The question is what actually happens when i lift, let's say a tennis ball, up in the air? We say GPE increases, but what actually changes within the atom or what does it means went one object has more energy that another. (other that mass) ?

Any help will be appreciated.

Delzac
When you lift a tennis ball up you are lifting the ball through the Earth's 'gravity field'. In doing this you are increasing the GPE because the 'effect' of gravity will be great on the tennis ball at a greater height. Just look at the formulae for constant acceleration. If s, the height in this case, is greater in the equation s = (v-at)t + 0.5at2, then the end velocity, v, will be greater for a higher s (well too a point anyway). You can see this because t is squared and so is not directly proportional to velocity.
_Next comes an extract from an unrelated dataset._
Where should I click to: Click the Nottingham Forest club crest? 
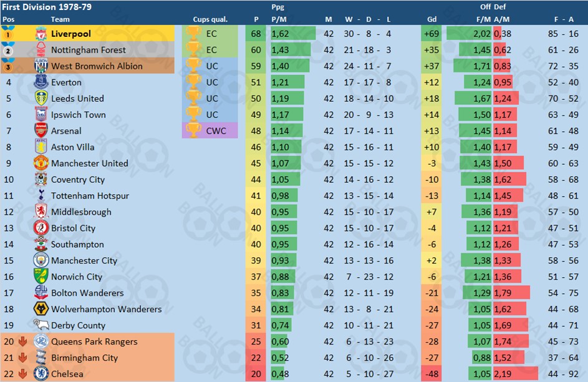pyautogui.click(x=41, y=49)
I do hope this helps and I hope that anyone that knows this in more detail will be able to enlighten me or even correct what I have done.

Cheers,

The Bob (2004 ©)
 
  • #3
So we all agree that GPE increase if we move an object to a higher level/ height. But what is the DIFFERENCE between 2 identical object at different height. We know that GPE is different, but where is this energy stored? inside the atom?
 
  • #4
erm... any help?
 
  • #5
Delzac said:
erm... any help?
That's a good question.

Gravitational potential energy is the energy stored in an object as the result of its vertical position, just like elastic spring potential energy of a compressed or stretched spring is energy stored in the spring as a result of its position only. In both cases, there is a force that keeps it in this position in equilibrium...the force prevents movement. When, as in a spring or crossbow, the force is released, the potential energy is released to become energy of motion. In the GPE case, once the force holding the object at rest is removed (like the Normal force of a book on a table keeping the book off terra firma and giving it energy of position, then the book is allowed to drop from the table when the force is removed) , then the gravity force is allowed to do its thing and convert the stored energy to energy of motion. There is no actual physical change to the object when it possesses GPE in the cases where g is assumed constant over a reasonable distance of several miles.
 
  • #6
Thanks, but how can we explain one object having a higher kinetic energy than another?
 
  • #7
Delzac said:
Thanks, but how can we explain one object having a higher kinetic energy than another?
Not counting the Einstein apparent mass increase with speed, which is significant at relativistic speeds of sub-atomic particles, but miniscule at ordinary speeds, there is no physical change in an object moving at constant velocity, regardless of its speed. The one with the higher speed, however, and hence higher energy, has greater ability to do work. That's sort of the definition of energy. But it is all relative, you know. A person in a plane that is moving at 600 mph w/ respect to ground, also has that same speed, and each has kinetic energy of motion w/ respect to the ground. However, w/ respect to each other, they each have no kinetic energy, since there is no movemnt between the 2. Nothing at all. So although the plane and the person would do plenty of work if they crashed, they are harmless one to the other, and can do no non-conservative work at all in that frame.
 
  • #8
Some work was done on object 1 to raise it to height 1. If more work was done on object 2 to get it to a higher height 2, it will have more GPE stored. Energy is conserved, so the object with heigher GPE will have higher KE returned to it and it will have a higher speed. Gravity does more work on the higher object. Does this help?
 
  • #9
Subquestion:
Let's say we have a 5kg object and a 2kg object at exactly the same height above ground. We all know that when released, they will accelarate at the same rate (g) until pounding on the ground with the same velocity. So, using the equation for PE we have that the 5kg object has more PE than the ligher object. But they both reach the same speed so how can we say one has more mechanical energy. Please someone explain, this has been bugging for quite a while.
I think that the higher mass by itself means more energy, but we're talking about mechanical energy so isn't it supposed that speed's what matters.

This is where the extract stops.